I'm not sure it will matter that you've paid the vet bills, as the courts look at your bank accounts as joint assets. Just because it came out of your account, doesn't mean it is 100% your money, do you know what I mean?
But maybe if you can show that you're the primary caregiver - a letter from the vet, dog park, somewhere that knows you and your dogs together, and rarely see's your husband there - they could attest that you are the primary care taker.
Good luck!
FF
Hi there, so sorry you're going through this. I went through a very similar experience recently, and it was one of the first things I told my lawyer in our initial consult - right off the bat. I wanted both dogs, even though one was not adopted in my name. I walked away from money and some physical possessions, but was able to keep both dogs, in the end. Ex-h was cooperative to a point - and only after I explained to him that it was in both of the dogs' best interest to stay together, and that if separated, they would grieve, etc. I would probably tell your lawyer that you are the primary caregiver, that you work/have a job/can afford to take care of the dogs and have been for a long time, etc.
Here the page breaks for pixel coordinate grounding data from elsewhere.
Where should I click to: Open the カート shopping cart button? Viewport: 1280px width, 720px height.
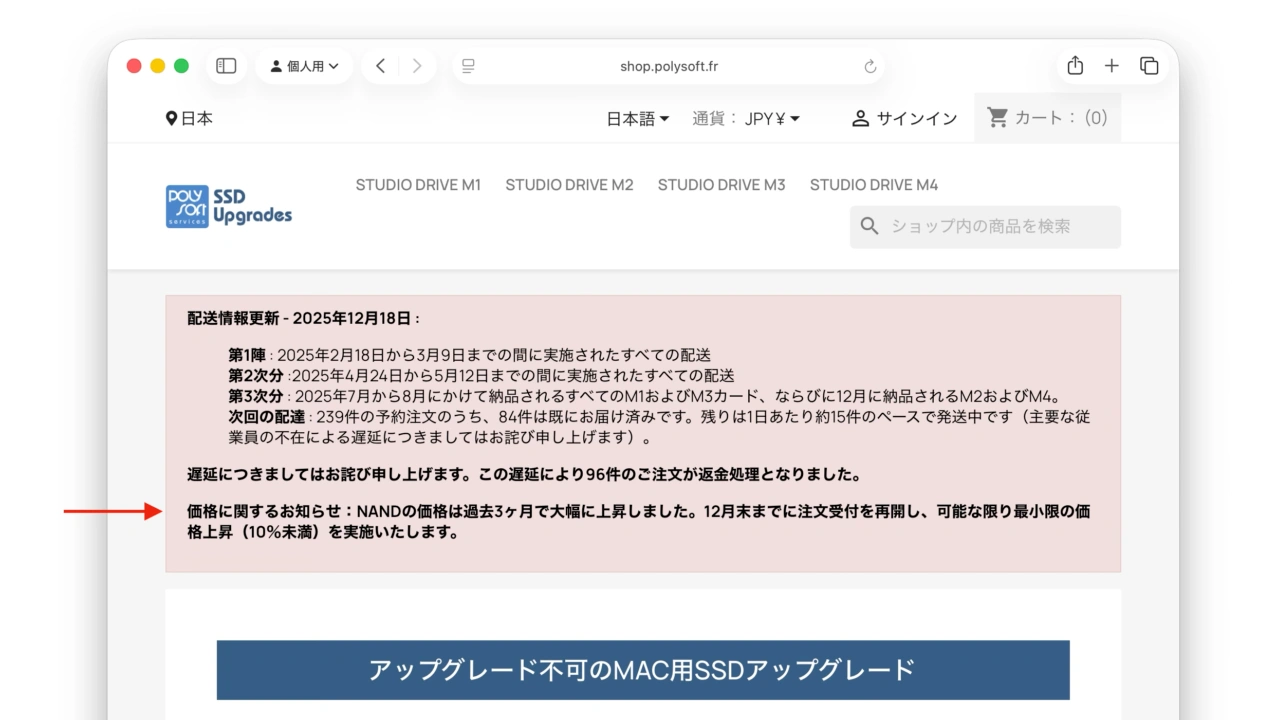[1047, 118]

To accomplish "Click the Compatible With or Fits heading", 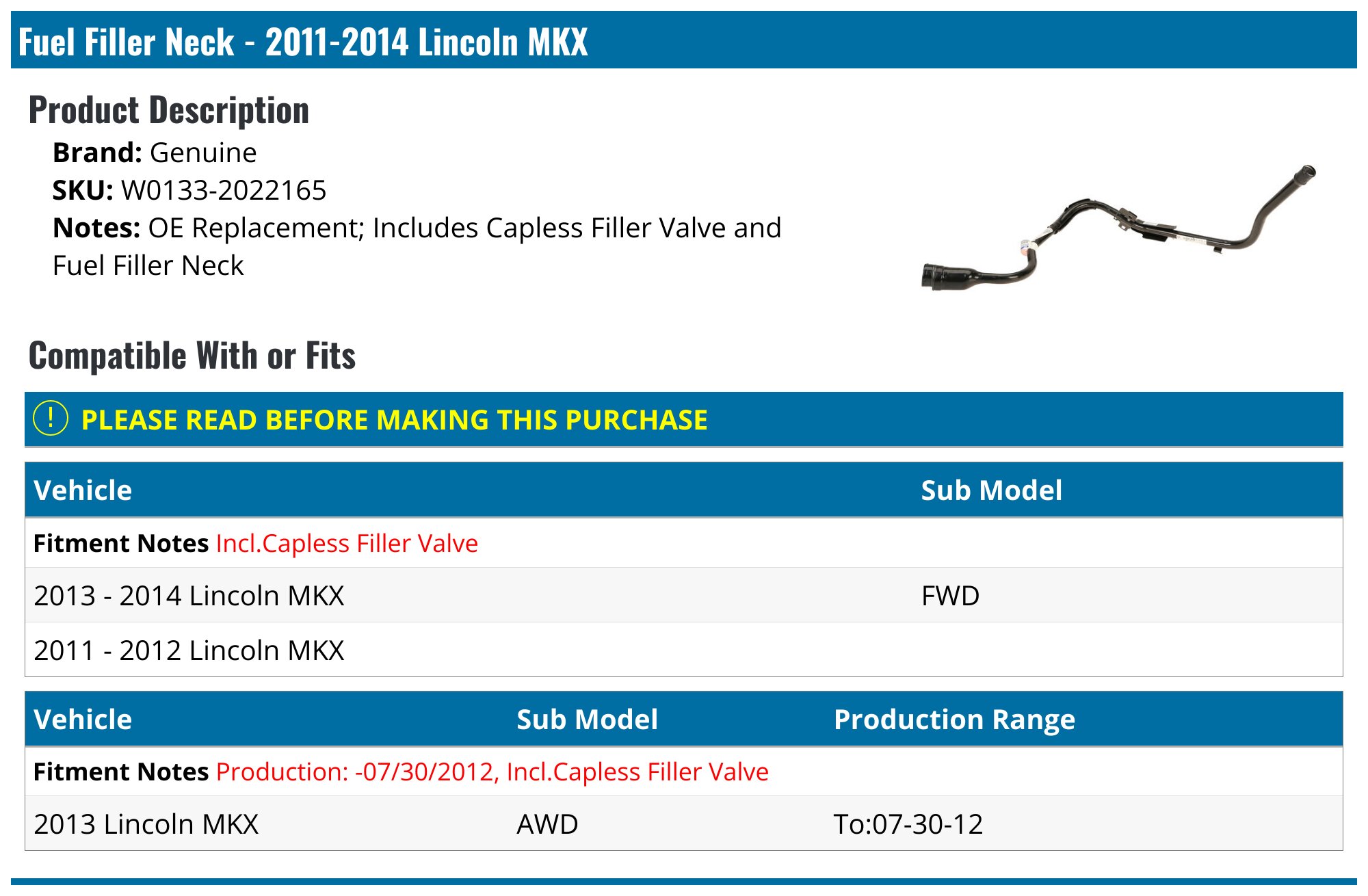I will [192, 356].
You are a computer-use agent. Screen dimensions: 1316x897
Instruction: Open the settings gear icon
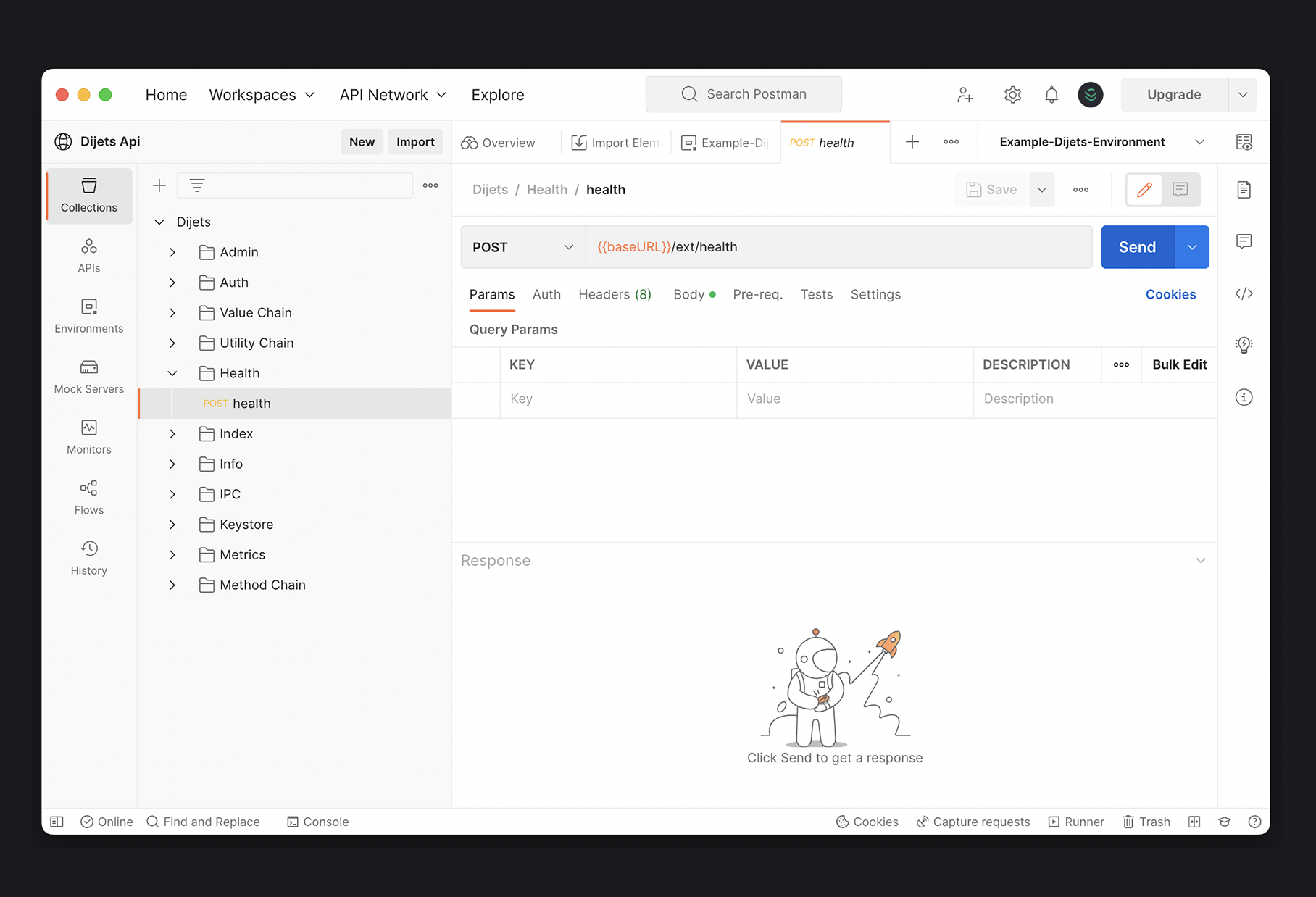pos(1012,95)
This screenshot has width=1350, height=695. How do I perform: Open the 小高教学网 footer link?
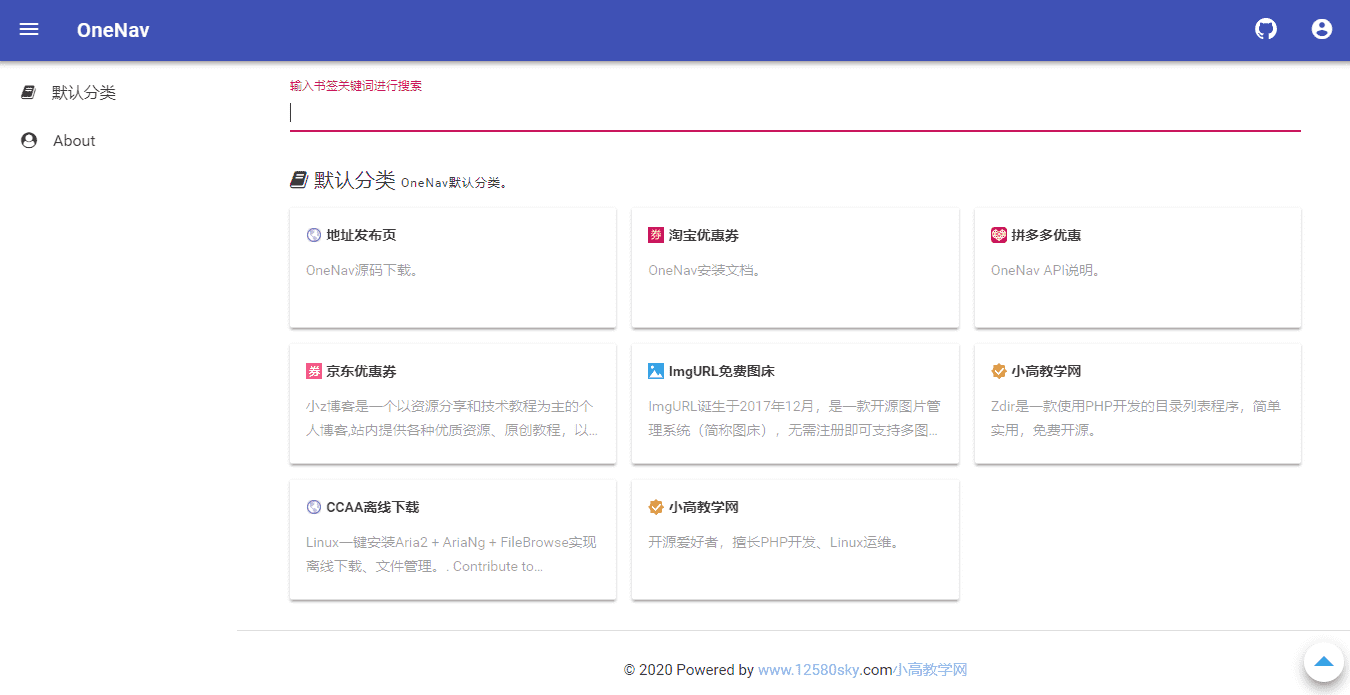930,670

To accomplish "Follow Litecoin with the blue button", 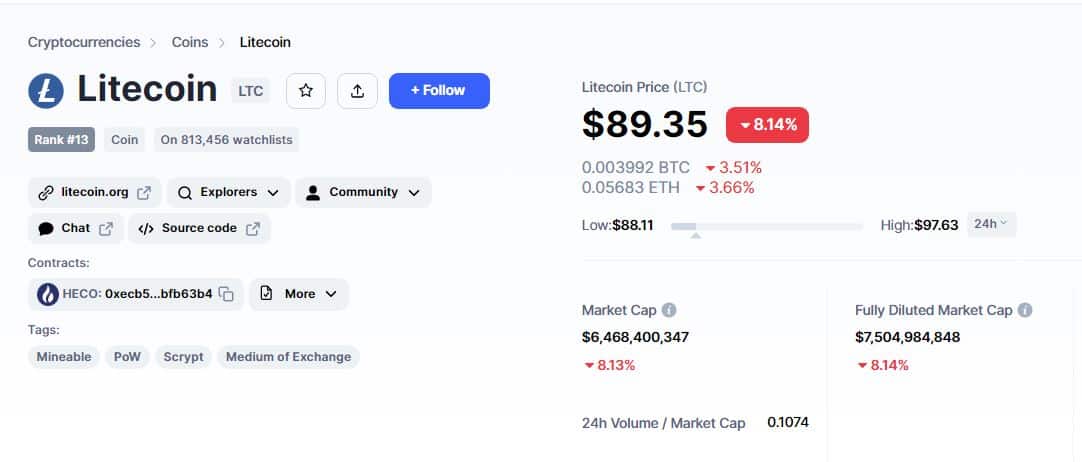I will (x=439, y=91).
Not sure if this helps - good luck to you, and your pups!
Thank you all so much for your support and advice. Especially you dogmama as that sounds so similar to my situation.
I realize no one on a website can give legal advice and normally I would not post with that question. I think I freaked out this morning when I read the email from my H and was not thinking clearly.
Anyway, time to take the dogs out! Thanks again!
:-)
I got divorced within the last year, and I also took the dogs. I took them both with me when I initially left- which was in the middle of the day and with anything I could fit in my and my aunt's car. He initially said he wanted them both, or that he wanted "visitation" or "joint custody" of them. I told him point blank that I would not give up the dogs. If there was any question, my name was on their paperwork (from breeder and AKC), I knew the vet would be able to document that I was their sole car provider, and I planned to fight for them.
My situation sucked because I did let him have the girls for 3 days while I was trying to find a place to live and he called me and sent me a text on day 3 saying I needed to pick them up because they ran out of food a day and a half earlier, he had fed them only bologna since then and they were sitting by the door crying all day and night. I took them that day and never took them back.
I had both of the pups listed on the divorce decree as property with their names and AKC numbers and assigned as being awarded exclusively to me. I did consult with a lawyer and he assisted with drafting the settlement agreement. XH did eventually agree to all of the terms of the settlement.